Saturday, June 16, 2012

Happy Father's Day

I’m a Daddy’s girl and have always been.  So much so that I have the gold necklace charm that says “Daddy’s Little Girl,” but more importantly it is stamped on my heart.  As a child, I wanted to be with him more than with anyone else.  I remember getting up every Saturday morning, donning my overalls that looked just like his, putting a grease rag in my back pocket, and heading to the store to get a pack of Big League chewing gum so that I could pretend to chew tobacco just like him.  I’m pretty sure that I even spit at times.  These are some of my fondest memories as a child.  I couldn’t have been more than 4 years old, but already a bond stronger than this world was made.

I trust my dad implicitly.  I have rarely encountered any hard decision in life that I didn’t bring before him.  He has always given sound advice even when I didn’t agree with it.  I know that no matter what, he will always put what is best for me first.   He steers me along in making life decisions that can sometimes be very difficult alone.  He also has full reign of my remote even when he is at my house watching my TV.

I have many memories with and of my dad, but one that stands out so much for me was the night that my dad got saved.  I was around 5 years old and as usual, I was asleep on the church pew.  I awoke alone.  I sat up with a bit of fear that I had been abandoned and a lady, who I still love, reached up, rubbed my back, and told me everything was okay.  I lay back down and went back to sleep.  I didn’t know then, but my life was being changed forever.

From that moment on, my dad has always pointed to Jesus.  He has taught me the importance of a relationship with Him.  He taught me how to study my Bible and how to pray.  I can still hear him praying for me as a child and it still warms my heart.  I have heard him pray for every member of my family and I just know that God has to be listening.  My dad was one of my first examples of love.  He has loved me unconditionally my entire life and this love has sustained me through the best and worst of times.  He corrected me when I needed correcting and he justly gave punishment for my mistakes.  In that, he also never failed to tell me that he loved me and that more importantly God loved me and always wanted my best.  These things have been the driving force in my life.  I’ve failed many times and made many mistakes, but my dad’s love for me mimics so much of God’s love for me that I know it is only a matter of time until forgiveness will be offered.  I also know that this life is not all we have.  We will be spending eternity together and will be “known as we are known.”

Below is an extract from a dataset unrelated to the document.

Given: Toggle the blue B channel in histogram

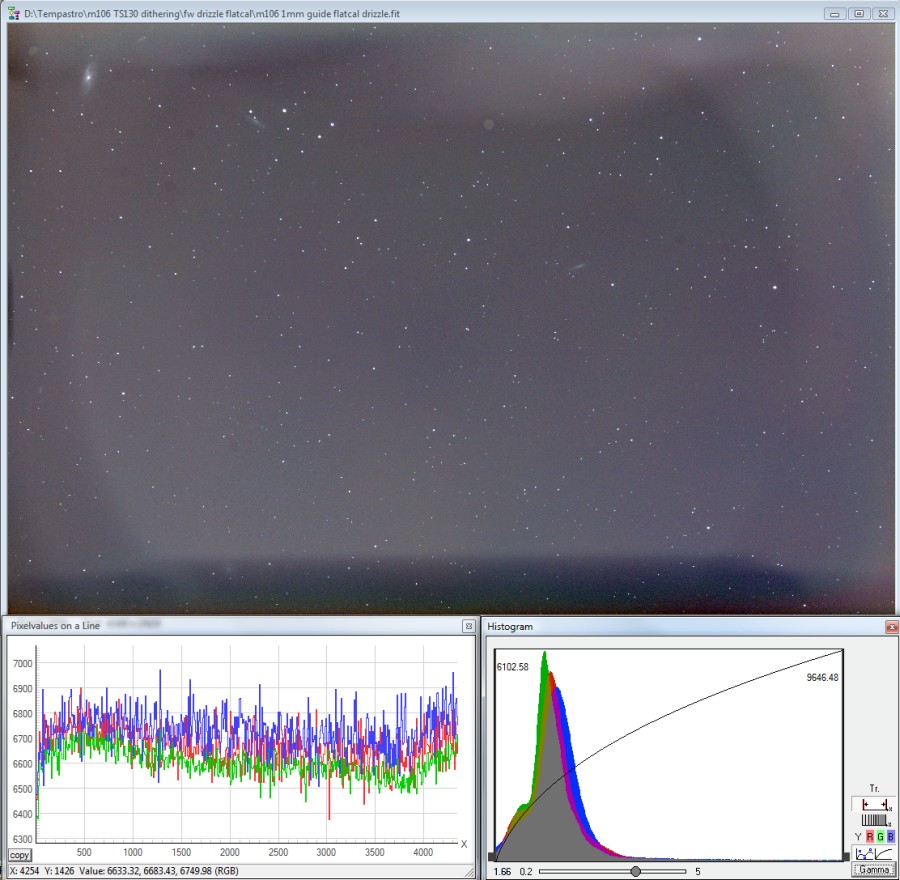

My dad took me to my first day of school my entire school career.  I’m pretty sure that it was due to the fact that it was so hard to watch his little girl growing up and he wanted to share in each year’s momentous event.  I remember the first time that I told him that he could no longer kiss me at parent drop-off.  It broke his heart, but he adjusted and let me kiss him at the end of our driveway as a compromise.  I’ve never really been able to break his heart in that same way again.  He taught me how to fish and I’m really quite an expert, although, I have never taken a fish off the hook.  He told me guns were dangerous and I have always stayed clear of them.  He taught me how to take care of what God has provided.  He showed me how to cut grass, grow a garden (I’m still in the beginning stages), and how important a man is to the home.

I’ve yet to meet another man like my dad.  He is the first man that I wanted to marry and I know that I can’t hold any other man to the same standard, but for this girl it is difficult.  I have his temper, but I also have his reasoning.  He has always told me that I am smart and can do anything that I want.  Even as a toddler, he showed me how to stack pillows on the floor to reach the couch.  He wanted me to be independent and capable of coming up with solutions to my problems.  He let me curl his hair with pink rollers and only made me stop after he said, “ouch” three times.  He rocked me to sleep as a child and always made sure that my head was turned so that I couldn’t watch the TV.  He started teaching me to drive at the age of 8 and made sure that I knew how to drive a straight shift so that I was always able to leave any situation.

I’m certain that my dad would tell you that he made many mistakes as a parent.  I’ll be honest and say they really are few.  He loved me and taught me to love.  He shared the joys and sorrows of life with me, knowing that he had to prepare me for both.  He stood up for me when as a teenage girl; I couldn’t stand up for myself.  I recently asked him if he was worried about a situation that I had once encountered.  I wondered aloud if he was concerned that I might make the wrong choice.  His response was a simple, “no.”  I then asked him why and he simply said, “Because I trust you!”

I wouldn’t trade my dad for any dad in this world.  He is mine and thankfully, I am his.  Happy Father’s Day to a man who wears the name, Dad, so well.  I love you!